Elliot’s novel offers a helpful cautionary note to viewers of The End of the Spear, a feature-length film about the story with which Elisabeth Elliot is most often associated and which she did much to memorialize: the 1956 killings of her husband and four other missionaries by Waorani warriors in the rainforests of Ecuador. Elliot’s 1957 book Through Gates of Splendor, along with a Life magazine photo essay and wide coverage in both the secular and the Christian press, made the deaths of Jim Elliot, Peter Fleming, Ed McCully, Nate Saint, and Roger Youderian the defining missionary martyr story for American evangelicals during the second half of the twentieth century.
The End of the Spear tells this story from new points of view, those of Nate Saint’s son Steve and one of the Waorani, named Mincayani. Mincayani (played by Louie Leonardo) is a composite character drawn from the life histories of several Waorani warriors but closely associated with the real-life Mincaye, one of the men who speared the missionaries. The film follows Steve (played as a boy by Chase Ellison and as an adult by Chad Allen) and Mincayani from Mincayani’s childhood experiences of tribal violence in the 1940s and Steve’s loss of his father in 1956 to a dramatic moment of confrontation and reconciliation as adults in the 1990s. Along the way, it portrays the love between a father and his son and recreates the efforts by Nate Saint and his friends to contact the Waorani that led to their deaths. It also brings the story up to date by sketching the subsequent peaceful contact by three women and a child who lived among these same people. The four were Steve’s Aunt Rachel Saint (Nate’s older sister, played by Sara Kathryn Bakker); a young Waorani woman named Dayumae (Christina Souza), who was Rachel’s language informant; Elisabeth Elliot (Beth Bailey); and Elliot’s small daughter Valerie (Laura Mortensen).

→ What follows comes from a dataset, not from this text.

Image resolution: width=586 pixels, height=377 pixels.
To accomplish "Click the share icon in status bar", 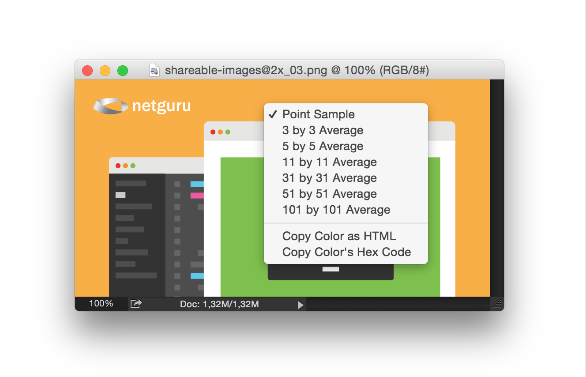I will [136, 304].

In the screenplay, Dayumae tells the Waorani, who turn out to be members of her extended family, about God’s Son, “who was speared and did not spear back.” The American women live the message by not seeking to avenge their slain family members and by nursing the Waorani through a polio epidemic. Young Steve Saint, his mother, and his sister ride out the epidemic with the tribe and make other visits. The Waorani choose to embrace Christianity and end their revenge killings. Rachel Saint lives the rest of her life among the Waorani. In 1994, when she dies, the tribe invites Steve to take her place, an invitation he and his family accept. Then comes the film’s climax.

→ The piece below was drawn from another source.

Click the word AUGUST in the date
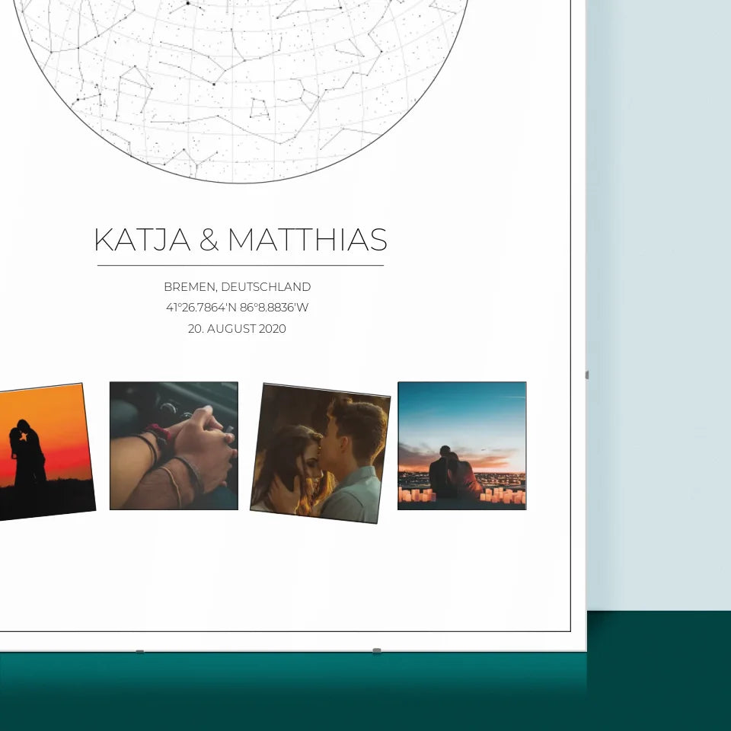This screenshot has height=731, width=731. 235,329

The End of the Spear does a number of things well. Moviegoers, including evangelicals familiar with the story, learn that the name of this people-group is “Waorani” (or “Waodani”) and not “Aucas,” a Quichua word meaning “savages” and used as a slur.1 The movie is fast-paced, intense (including intense violence), and offers some beautiful aerial scenes of rivers and forests in Panama, where it was made. The focus on Mincayani enables the screenwriters to provide some context for the Waorani who killed the five missionaries, including the high homicide rates and patterns of revenge killings that characterized their culture. The choice of the Embera, an indigenous group in Panama, to play the Waorani (except for lead characters), reflects a desire to offer some authenticity to the portrayal of indigenous people. Although the explicit Christian message is muted, the film tells a new generation about five young men who cared enough about the Waorani to risk their lives.

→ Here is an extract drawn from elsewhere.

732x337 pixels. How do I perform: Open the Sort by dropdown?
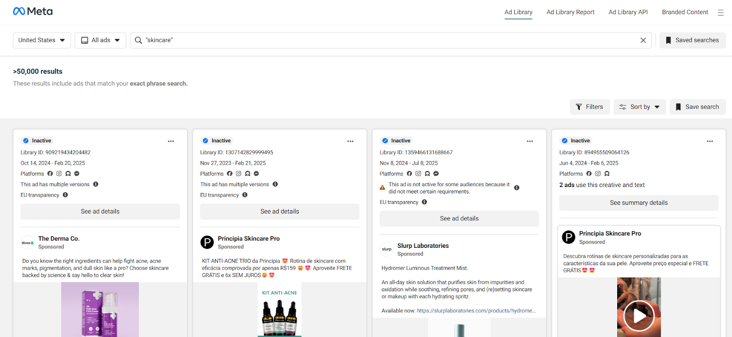point(640,107)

The film has gotten mediocre reviews in the secular press, some because of the film’s message-based content, some (correctly, I think) for the lack of character development and other weaknesses in the script. For example, the word “missionary” is not mentioned until well into the movie, leaving the uninitiated to wonder why in the world the hotshot young pilot and his friends want to find and meet the elusive and hostile indigenous people. Even so, the film grossed about $4.3 million on its opening weekend, ranking eighth in U.S. box office receipts. Evangelicals, by and large, have responded positively. The main controversy among conservative Christians has centered not on the film itself but on the choice of gay activist Chad Allen for the dual roles of Nate Saint and the adult Steve Saint.
My own unease with the film has a different source. It goes back to the complexity of missionary reality. There is both much more—and sometimes less—to the history of missionaries and the Waorani than meets the eye in the film. In its effort to inspire and entertain, the film presents a story with all the complexities removed. In doing so, it also employs a great deal of fictionalization. The movie is honest about this, although most people will miss the disclaimer: at the very end of the closing credits, a brief statement acknowledges composite characters and fictionalized incidents. Of course, audiences recognize that history on the big screen is almost always fictionalized. At the same time, however, the film opens with the words, “From a true story,” and that phrase is prominent in advertising. The movie is based on the dramatized documentary, Beyond the Gates of Splendor, released in 2005. Unfortunately, in an attempt to appeal to a commercial audience, The End of the Spear loses much of the documentary’s charm and other strengths while sharing its weakness of glossing over large portions of the past fifty years.2
Much of the fictionalization in The End of the Spear is done to make the plot, which focuses on Steve and on Mincayani, correspond to the larger narrative of the missionaries’ deaths and the Waorani embrace of peace/Christianity. In essence, the screenplay adds the legend of these two characters to the familiar, and in some circles almost mythic, story of the five missionaries. Historical connections do exist, but not as the film presents them. As a boy the real Steve Saint spent many school vacations with his Aunt Rachel and the Waorani, but he became an influential participant in Waorani history only at about the point where the film concludes. He and his family did not relocate permanently to Ecuador as the movie implies, but lived there for about a year between 1995 and 1996. They have maintained their involvement through extended visits. Saint’s autobiography, published in connection with the movie and bearing the same title, reflects this. The real Mincaye, who is Dayumae’s half-brother, participated in many of the historical events narrated in the film and was one of the “Palm Beach” killers. However, other Waorani warriors played more prominent roles, which led to the creation of a composite character.3
Given the plot, it is logical that the Steve Saint character is introduced as an eight-year-old, frightened by the risks his dad is taking. The real Steve turned five the same month Nate Saint was killed. In the film, Steve secretly radios Aunt Rachel to find out from Dayumae how to say “I am your friend, your sincere friend” in the Waorani language. A phrase is given which the boy carefully repeats and writes down. He teaches his father, and these will become his father’s last words, as well as the words Steve later uses to reach out to Mincayani.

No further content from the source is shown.